Regulator probes law firms accused in Parliament over oligarch work


Philip: Writing to MPs and peers

The Solicitors Regulation Authority (SRA) has started visiting law firms named in Parliament amid concerns about their work for Russian oligarchs, it has emerged.

It forms part of a series of actions the regulator is taking in the wake of Russia’s invasion of Ukraine.

In his update for the recent meeting of the SRA board, chief executive Paul Philip noted that there have been a number of comments made in Parliament, both in general and about specific firms, “that lawyers are helping individuals included on the sanctions list to seek a defence, are not conducting proper checks on clients, or are threatening litigation in a way designed to stifle public debate and discourage public criticism, known as strategic litigation against public participation (SLAPPs)”.

He said the SRA was writing to the MPs and peers making allegations to ask for further information, “in order to investigate any misconduct”.

Further, it was “commencing visits to those firms named in the Parliamentary debate, and engaging in further visits as part of our ongoing rolling programme of inspections to ensure compliance with the money laundering regulations”.

As we reported last month, the SRA has also started a process of spot checks of firms to assess compliance with the financial sanctions regime.

Mr Philip said the regulator has also been “in touch” with the firms that fall within its regulatory management regime – “magic and silver circle firms conducting high-profile corporate, commercial and finance work, other large City and international firms, national firms, US firms with offices in England and Wales, and multi-disciplinary practices – to make sure they understood their obligations and the importance of compliance in this area.

Other actions included reminding firms of their obligations to comply with anti-money laundering requirements and the sanctions regime, issuing guidance on balancing duties in litigation, including SLAPPs, and engaging with stakeholders such as the Office for Professional Body Anti-money laundering Supervision, the Legal Services Board, Ministry of Justice and the Solicitor-General.

Mr Philip added: “There will be unidentified costs for some of this work that we will need to cover both in this and next year’s budget.

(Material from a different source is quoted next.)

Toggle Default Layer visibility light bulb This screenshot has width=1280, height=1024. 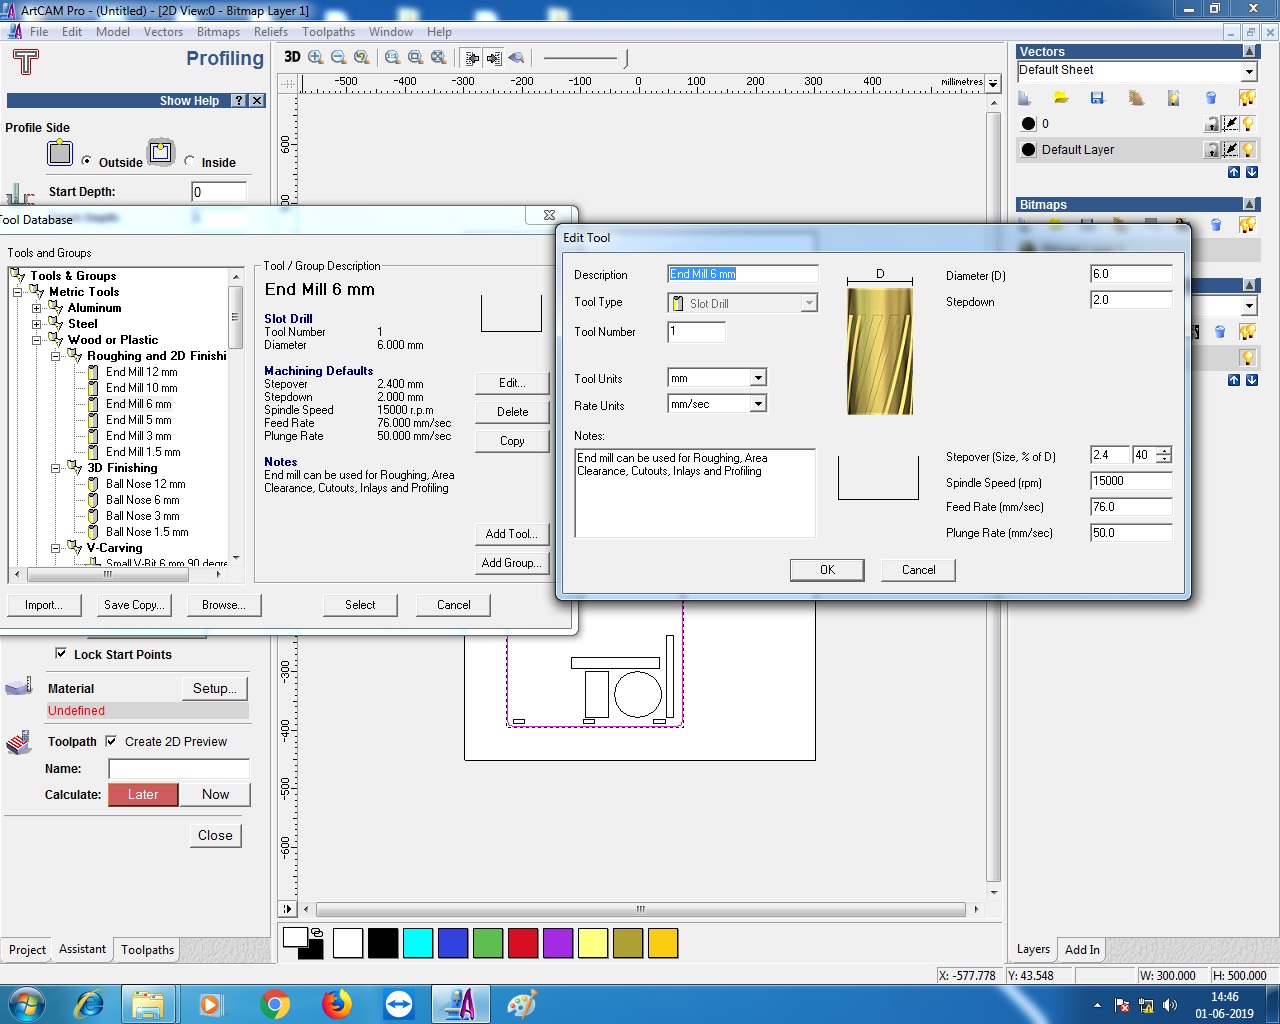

“The main costs will be a system to check firms’ clients against the financial sanctions lists, which is necessary because of the number of clients and entries on the list involved and to eliminate false positives.”

Back in January, before the invasion began, Conservative MP Bob Seely called on the government to “end the cancer” of high-end law firms selling “intimidation services” to oligarchs and others trying to use the legal system to silence journalists and critics.

In late February, Lord Carlile QC told the House of Lords that it was “probably fair to say that there is a host of law firms that have been involved” in the so-called London laundromat – helping Russians launder money.

Yesterday, we reported leading media lawyer Mark Stephens saying that mid-tier London law firms were “rubbing their hands with glee” at an influx of new oligarch clients turned away by the big City practices.